** What the task asks **
From the entries below, copy exactly the lines from the one that contains "Image resolution: width=504" through the one that contains "This screenshot has height=445, width=868.", both included, and only those.

Stored records:
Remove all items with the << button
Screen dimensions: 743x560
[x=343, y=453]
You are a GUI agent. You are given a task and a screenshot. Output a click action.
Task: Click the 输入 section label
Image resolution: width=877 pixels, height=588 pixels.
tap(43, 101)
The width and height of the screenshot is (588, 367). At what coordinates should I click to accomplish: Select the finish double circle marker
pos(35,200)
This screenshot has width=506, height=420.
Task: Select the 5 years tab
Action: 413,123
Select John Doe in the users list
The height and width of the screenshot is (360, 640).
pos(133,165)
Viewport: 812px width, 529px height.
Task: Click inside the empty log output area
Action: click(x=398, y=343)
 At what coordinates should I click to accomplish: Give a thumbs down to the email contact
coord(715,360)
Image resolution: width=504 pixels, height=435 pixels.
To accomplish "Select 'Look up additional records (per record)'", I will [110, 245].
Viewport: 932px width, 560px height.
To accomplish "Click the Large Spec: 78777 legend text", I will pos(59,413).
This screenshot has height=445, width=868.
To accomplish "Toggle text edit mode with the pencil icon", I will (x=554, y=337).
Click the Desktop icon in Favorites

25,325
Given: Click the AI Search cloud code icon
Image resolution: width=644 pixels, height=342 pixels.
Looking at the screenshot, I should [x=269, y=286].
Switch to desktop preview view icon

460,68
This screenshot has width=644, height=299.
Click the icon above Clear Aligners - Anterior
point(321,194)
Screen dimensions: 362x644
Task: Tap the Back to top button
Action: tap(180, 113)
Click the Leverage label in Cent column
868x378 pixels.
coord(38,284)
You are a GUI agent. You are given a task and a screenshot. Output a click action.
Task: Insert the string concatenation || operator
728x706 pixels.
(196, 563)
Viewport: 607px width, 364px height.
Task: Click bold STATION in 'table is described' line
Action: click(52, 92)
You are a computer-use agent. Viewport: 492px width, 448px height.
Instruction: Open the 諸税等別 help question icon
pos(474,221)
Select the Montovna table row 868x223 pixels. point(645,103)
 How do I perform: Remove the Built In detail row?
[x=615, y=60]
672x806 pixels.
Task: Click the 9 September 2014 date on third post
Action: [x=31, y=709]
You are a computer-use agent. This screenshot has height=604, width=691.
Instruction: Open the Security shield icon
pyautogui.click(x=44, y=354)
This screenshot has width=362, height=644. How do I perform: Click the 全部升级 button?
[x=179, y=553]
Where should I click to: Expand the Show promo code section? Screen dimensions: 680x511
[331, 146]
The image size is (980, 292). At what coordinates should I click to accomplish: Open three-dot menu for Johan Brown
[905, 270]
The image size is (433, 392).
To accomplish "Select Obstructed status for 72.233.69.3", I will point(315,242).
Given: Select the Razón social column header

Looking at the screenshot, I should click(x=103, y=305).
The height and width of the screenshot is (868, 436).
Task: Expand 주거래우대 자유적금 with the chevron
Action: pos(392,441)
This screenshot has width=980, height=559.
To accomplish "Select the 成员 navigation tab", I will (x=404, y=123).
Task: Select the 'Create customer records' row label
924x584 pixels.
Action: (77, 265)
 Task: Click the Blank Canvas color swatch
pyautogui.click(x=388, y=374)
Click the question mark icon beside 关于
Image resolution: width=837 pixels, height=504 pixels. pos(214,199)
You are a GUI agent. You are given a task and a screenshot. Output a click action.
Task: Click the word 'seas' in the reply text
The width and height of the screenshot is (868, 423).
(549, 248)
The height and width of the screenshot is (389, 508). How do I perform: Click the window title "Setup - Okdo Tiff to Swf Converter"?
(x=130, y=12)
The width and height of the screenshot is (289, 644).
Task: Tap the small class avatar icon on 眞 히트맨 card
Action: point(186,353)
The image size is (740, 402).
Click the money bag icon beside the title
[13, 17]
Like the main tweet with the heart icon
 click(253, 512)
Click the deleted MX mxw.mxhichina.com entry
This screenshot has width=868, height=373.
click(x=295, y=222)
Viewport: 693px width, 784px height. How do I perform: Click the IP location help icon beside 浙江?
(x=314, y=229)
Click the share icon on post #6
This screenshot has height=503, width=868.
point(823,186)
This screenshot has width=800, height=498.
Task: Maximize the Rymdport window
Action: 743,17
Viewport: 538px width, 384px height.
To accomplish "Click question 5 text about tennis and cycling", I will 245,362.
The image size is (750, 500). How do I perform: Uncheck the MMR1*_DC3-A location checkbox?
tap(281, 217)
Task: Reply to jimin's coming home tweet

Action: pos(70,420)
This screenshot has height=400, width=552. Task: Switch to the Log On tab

** Written response **
Image resolution: width=504 pixels, height=435 pixels.
To accomplish "Select 'Look up additional records (per record)'", I will [110, 245].
Viewport: 932px width, 560px height.
To accomplish "Click the Large Spec: 78777 legend text", I will pos(59,413).
This screenshot has height=445, width=868.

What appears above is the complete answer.